Decompose the factor and write the result 8A (x-a) + 4B (A-X) - 6C (x-a)=______ ．

Decompose the factor and write the result 8A (x-a) + 4B (A-X) - 6C (x-a)=______ ．

8A (x-a) + 4B (A-X) - 6C (x-a) = 2 (x-a) (4a-2b-3c)

It is known that x ^ 3 + mx-4 can be factorized in the range of integers

X ^ 3 + mx-4 can be factorized in the range of integers.
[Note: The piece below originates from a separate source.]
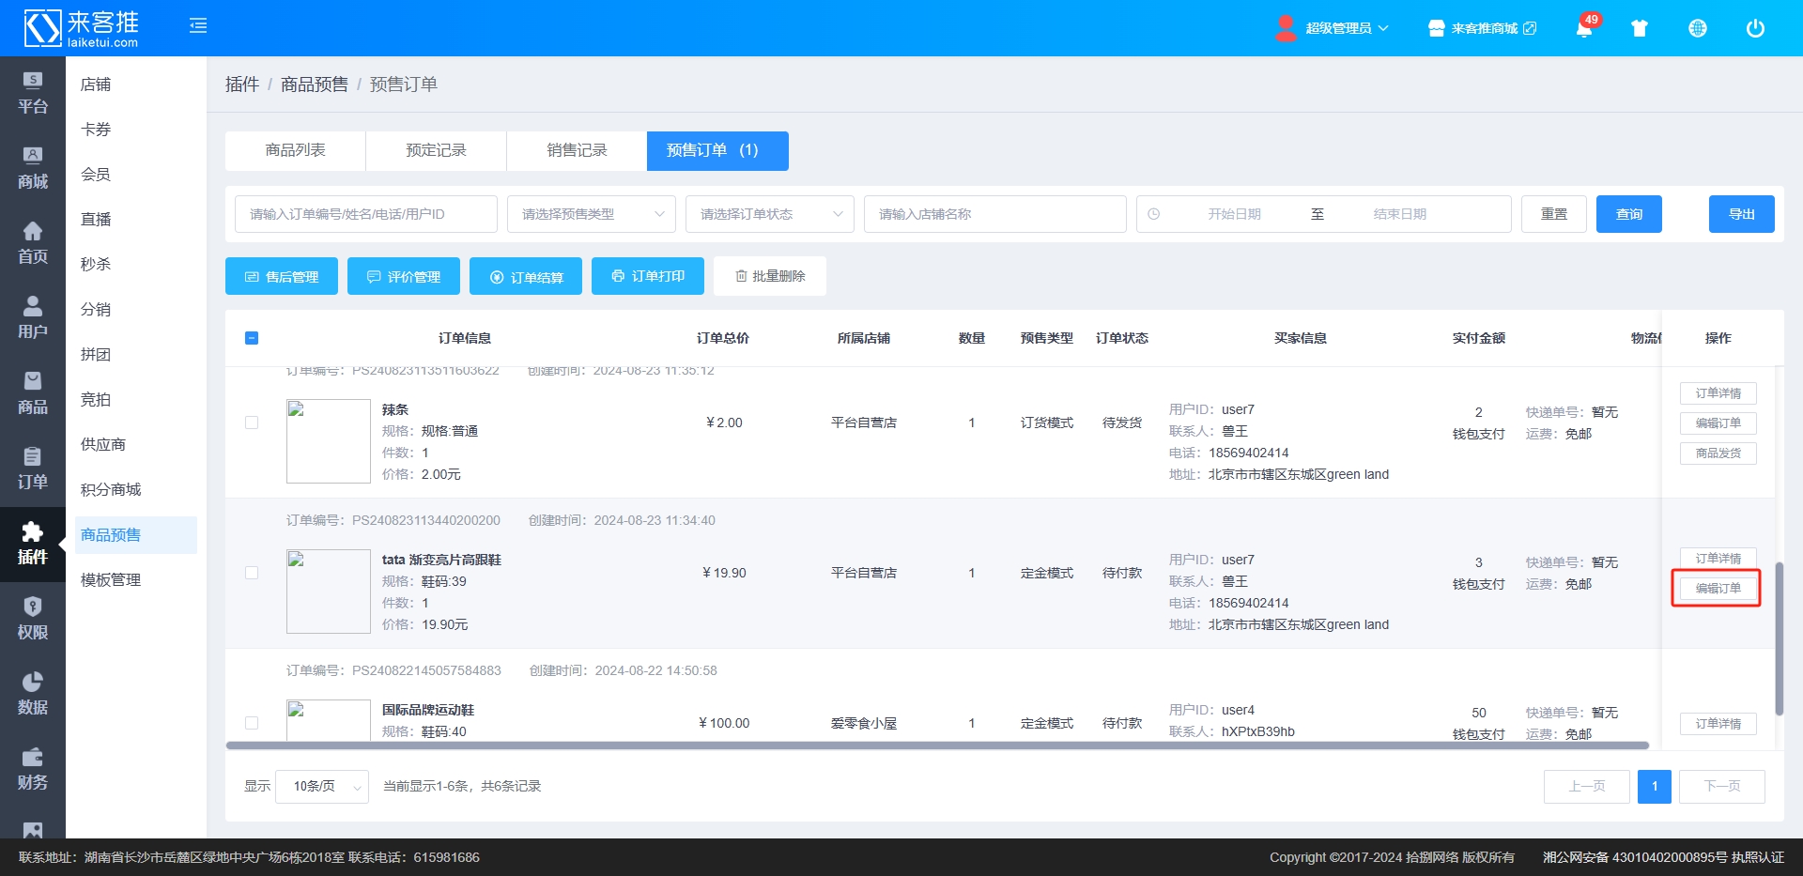Open the 请选择订单状态 dropdown
Viewport: 1803px width, 876px height.
(769, 214)
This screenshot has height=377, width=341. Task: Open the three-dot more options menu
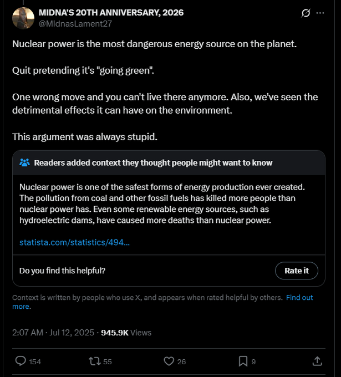coord(320,13)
It shows that the equation x ^ 3 + mx-4 = 0 has an integer root, and its integer root must be a factor of 4, so its roots can only be - 4, - 2, - 1, 1, 2, 4
If the root is - 4, substituting it into the equation, we can get m = - 17, then x ^ 3-17x-4 = (x + 4) (x ^ 2-4x-1);
If the root is - 2, substituting it into the equation, we can get m = - 6, then x ^ 3-6x-4 = (x + 2) (x ^ 2-2x-2);
If the root is - 1, substituting it into the equation, we can get m = - 5, then x ^ 3-5x-4 = (x + 1) (x ^ 2-x-4);
If the root is 1, M = 3 can be obtained by substituting it into the equation, then x ^ 3 + 3x-4 = (x-1) (x ^ 2 + X + 4);
If the root is 2, substituting it into the equation, we can get m = - 2, then x ^ 3-2x-4 = (X-2) (x ^ 2 + 2x + 2);
If the root is 4, substituting it into the equation, we can get m = - 15, then x ^ 3-15x-4 = (x-4) (x ^ 2 + 4x + 1)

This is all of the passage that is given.